In recent months, President Trump has been vocal about his disdain for “cancel culture,” even going so far as to criticise Democrats at the Republican National Convention of limiting free expression.
Nicholas Sandmann, a student at Covington Catholic, and Mark and Patricia McCloskey, who held weapons at protesters outside their home, were among those presented by the GOP as “victims” of cancel culture.
G.O.P. Is Energized, But ‘Trump Cancel Culture’ Poses a Threat
Trump said as he won the Republican nomination at the Republican National Convention, “The purpose of cancel culture is to make decent Americans live in terror of being fired, expelled, shamed, humiliated, and driven from society as we know it.”
While running for office in 2016, the president marketed himself as the “politically incorrect” candidate, yet he has a track record of similar behaviour.
Can you Define “Cancel Culture” For Me?
Many people question the existence of a distinct “cancel culture” and instead argue that holding people accountable for their acts is enough to qualify as such.
People who advocate for a consumer boycott may face accusations of “cancelling” when they try to get others to stop buying their product or service because of their beliefs or conduct. Also cancelling is when someone has a significant social media following publicly criticises you.
The word “cancelling” is used to indicate the same thing in both cases: the elimination of a target.
Trump and his followers, for instance, claimed that liberals were attempting to shut down Goya because of the company’s CEO’s support for Trump.
The effort to rename military bases that once bore the names of Confederate generals was another example of cancelling in Trump’s view.
The Trump team has claimed that the criticism and felony charges levelled against the gun-toting couple who pointed their rifles at Black Lives Matter demonstrators outside their home were an attempt to silence them.
Due to the administration’s anti-police attitude, Press Secretary Kayleigh McEnany incorrectly stated that the popular kids’ show PAW Patrol had been cancelled.

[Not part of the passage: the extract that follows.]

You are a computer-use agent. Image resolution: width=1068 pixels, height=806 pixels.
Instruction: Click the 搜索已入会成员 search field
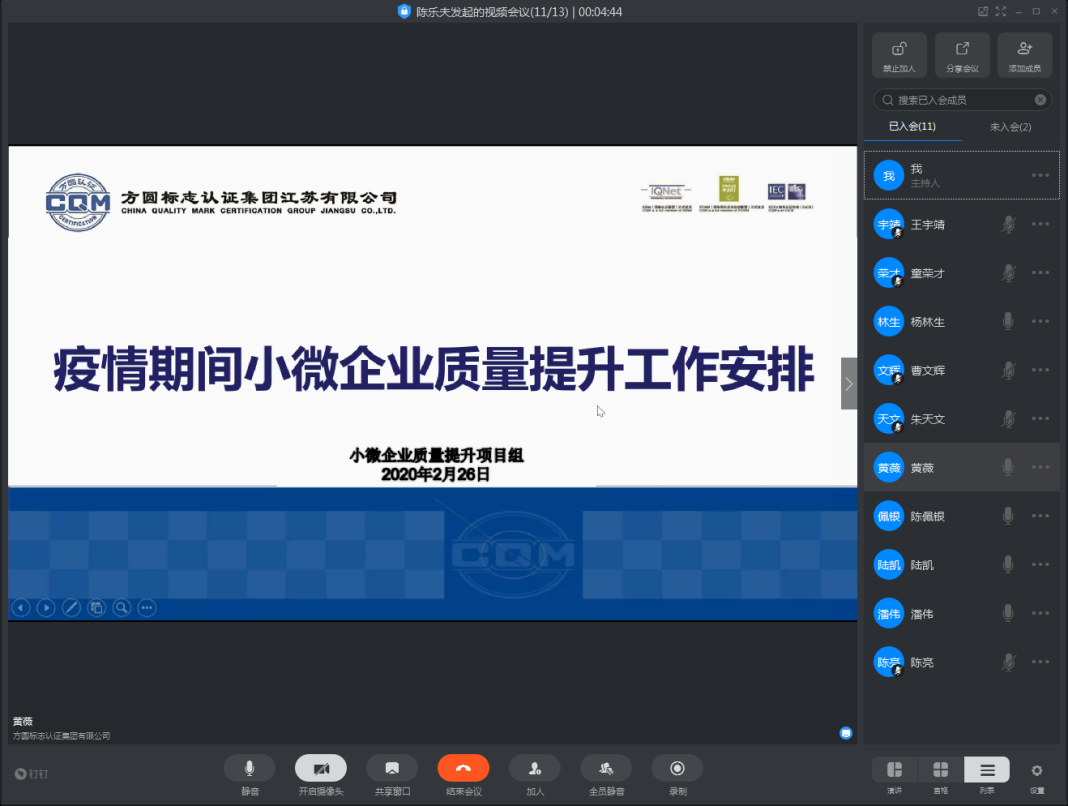tap(960, 100)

At a campaign rally in Tulsa, Oklahoma, in June, Trump said, “The unhinged left-wing mob is trying to vandalise our history, desecrate our monuments, our beautiful monuments, tear down our statues, and punish, cancel, and persecute anyone who does not conform to their demands for absolute and total control.”

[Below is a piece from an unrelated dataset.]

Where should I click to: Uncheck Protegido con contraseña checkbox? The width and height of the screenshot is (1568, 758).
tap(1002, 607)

The president has exploited his position, especially Twitter, to attack people and has advocated for boycotts and the termination of his detractors.
Some of Trump’s “cancellations” are listed below.
The White House claimed that the criticism of Ivanka Trump’s promotion of Goya was a plot to shut down the firm. After failing to get Goodyear to change its dress code, Trump tried attacking the company himself in August by telling people not to buy its tyres.
“The company GOODYEAR has imposed a ban on MAGA hats, so you shouldn’t buy their tyres. Save a lot of money on much superior tyres.” President Trump updated his Twitter account.
He seemed to acknowledge that to be his intent: “This is typical behaviour for Democrats on the far left. We can play this game together, and we should get started right away.”
In the same interview, Trump hinted that he might approve of replacing the Goodyear tyres on his presidential limousine, prompting allegations that he was engaging in the cancel culture he claims to abhor.
Goodyear issued a statement saying it had a policy against employees wearing political apparel, including Trump’s famous “Make America Great Again” hats.